DESCRIPTION OF THE TASK: Pick out each line of the material below containing the string "Click" and copy those lines.
[Start EXTRACTED ENTRIES]
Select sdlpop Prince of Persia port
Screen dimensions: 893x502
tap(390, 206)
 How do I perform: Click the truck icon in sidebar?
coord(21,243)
[End EXTRACTED ENTRIES]
RESPONSE TO THIS TASK:
 How do I perform: Click the truck icon in sidebar?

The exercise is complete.